My stomach soured, but I forced it down. “What’d he say?”
Bewildered, her brow pinched, and she chewed at her lip. “That he knows what I did. Asked me if I thought he wouldn’t find out.” Everything began to leave her on a desperate rush. “I don’t know what he was talking about. How he found me.”
Her face was suddenly back in my neck, the words mumbled at my skin. “But I’m terrified that he does.”
Knows what she did?
That thought spun around me before it sunk in like toxic waste.
He thought it was her.
Shit.
He thought Edie was responsible.
How did I always manage to fuck everything up?
Every good intention gone bad.
I wouldn’t let it.
Not again.
My mouth was at her ear, my own desperation falling from my lips while I made a million silent promises.
I won’t let him hurt you.
I’ll protect you.
Keep you safe.
“What did you tell him, baby?”
Her head shook against my chest. “Nothing. I didn’t reply.” I wanted to scream. Tear out my hair.
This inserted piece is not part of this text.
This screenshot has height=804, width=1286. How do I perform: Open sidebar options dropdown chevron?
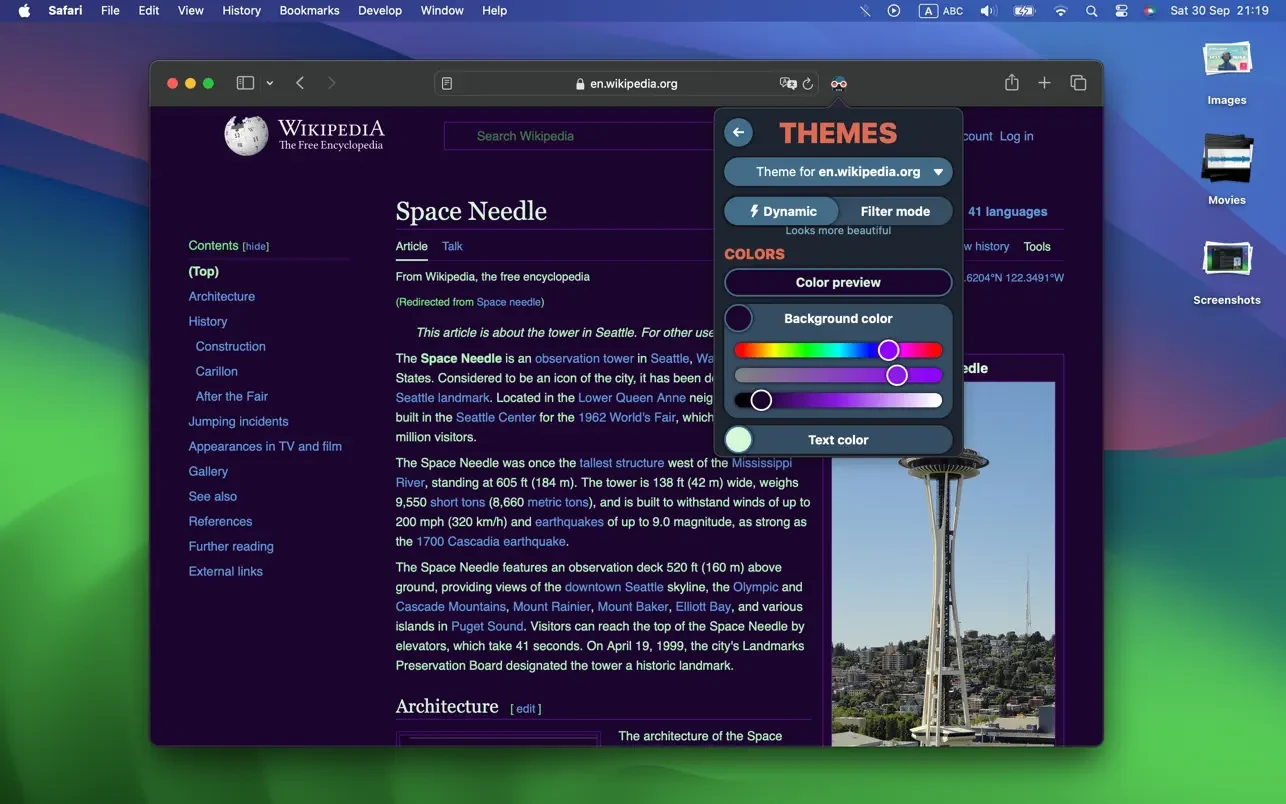[270, 84]
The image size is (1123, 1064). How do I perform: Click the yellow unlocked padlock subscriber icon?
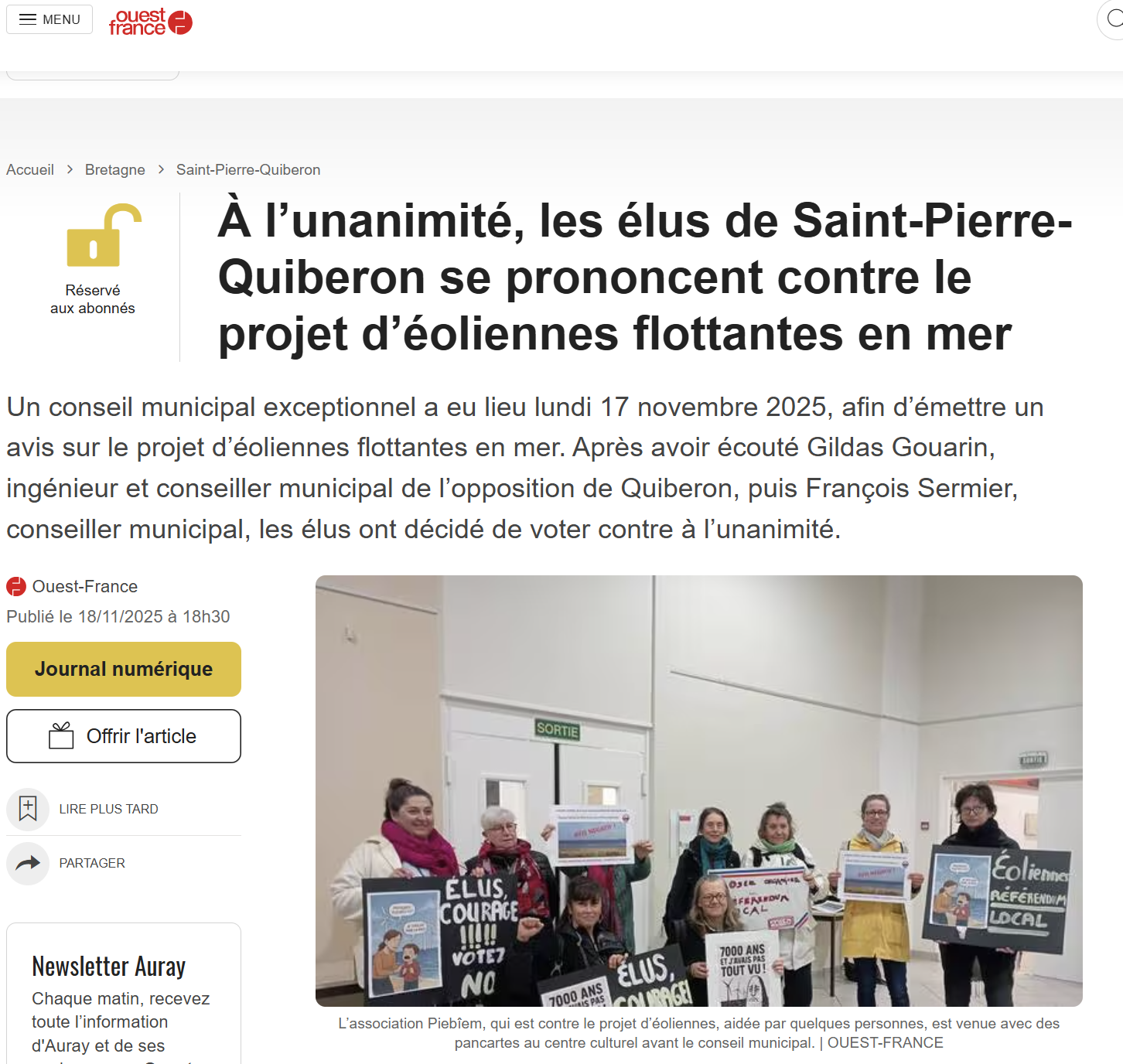[x=104, y=235]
Instead I let the bitterness free. “I’ll kill him, Edie. I’ll kill him before I ever let him touch you again.”
I felt her shake under my promise. I was quick to corral the fury. She was here for me to support her, not watch me come unglued.
Same as I’d done that night.
“I just want it to be over. For him to leave me alone. I don’t understand what he wants from me.”
All the bullshit that marked our lives seemed piled around us. Promising to snuff out life and light.
“I won’t let anyone hurt you, Edie. I won’t.”
She turned her head, her mouth pressed to my side. “I believe you.”
Silence stretched between us. Baited and bottled with all the questions left unanswered.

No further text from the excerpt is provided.